Allows you to run alternative taskbars that are dependent on keeping the native taskbar functional (for instance Dislay Fusions Multi-Monitor Taskbar + [Settings >> Advanced Settings ?> 'Show On All Montiors'])
One Time Steps:
1) Download and run this registry edit to prevent balloon notification popups from the native taskbar/system tray:
Notifications - Enable or Disable Message Balloons - Windows 7 Help Forums
(You can open this in notepad to see what changes it will make prior to installing it, if you want).

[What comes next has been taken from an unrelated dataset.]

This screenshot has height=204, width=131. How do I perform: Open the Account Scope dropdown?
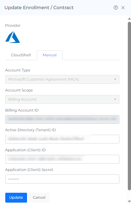pos(62,99)
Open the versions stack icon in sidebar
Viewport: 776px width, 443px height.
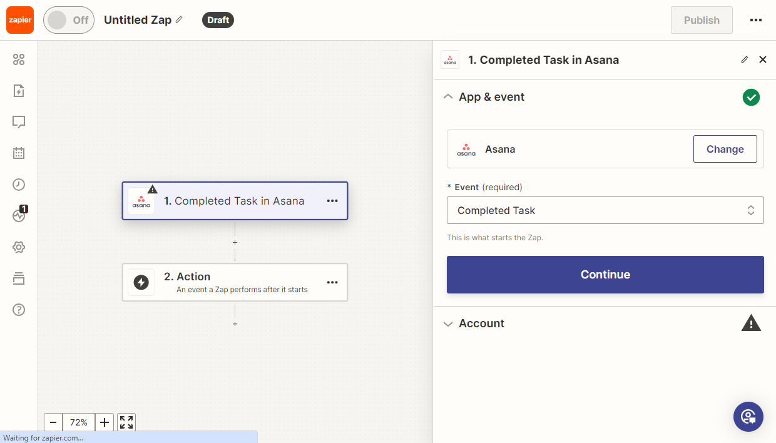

2) Download and run Taskbar-Hide from here:
Hide Taskbar: Hide Taskbar in Windows 8 | 7 with a hotkey
3) Set the taskbar to auto-hide
Optional:
3) B) Add a shortcut to Taskbar-Hide.exe in your startup folder, to have it launch automatically with windows on startup (you still need to use the Ctrl+Esc hotkeys to activate the functions of taskbar-hide - though you could also script this if you were really keen).
Startup Folder:
C:\Users{User Name}\AppData\Roaming\Microsoft\Windows\Start Menu\Programs\Startup
Steps to hide taskbar after each start-up or manually un-hiding using Taskbar-Hide
4) Make sure Taskbar-Hide is running.
5) Make sure the taskbar is in its auto-hide state (i.e. you'll have to look at any programs that are currently seeking attention).
6) Once the taskbar is 'auto-hidden', press the hotkeys for Taskbar-Hide (Ctrl+Esc)
[This should mean that the native taskbar area is no longer sensitive to mouse activity]
One way is to replace the explorer shell with your own shell. This is the a common method done in Windows 7 Embedded.
In older versions of Windows (such as XP) it was possible to specifiy a shell for each user via regedit. I am not sure this is easily possible in Windows 7.
See https://superuser.com/questions/352865/how-do-i-change-the-windows-shell-for-only-one-user
Make an empty exe file and use it as the file to use in your "Custom User Interface" group policy. Additional information here.
I have found another solution that works nearly perfect for me, by just hiding the Taskbar and the Start button by simply sending both the WM_HIDE message:
Handle = FindWindow("Shell_TrayWnd", "");
...
ShowWindow(Handle, SW_SHOW);
The only problem I have with that solution is that the taskbar is not hidden permanently, i.e. as soon as one element is activated that does not have the focus, which on the taskbar leads to the item flashing in yellow, the taskbar gets visible again.
I'm not sure if there is a way to prevent Windows from re-enabling the visible flag of the taskbar in some way, or a method to hook to the SW_SHOW in C# though.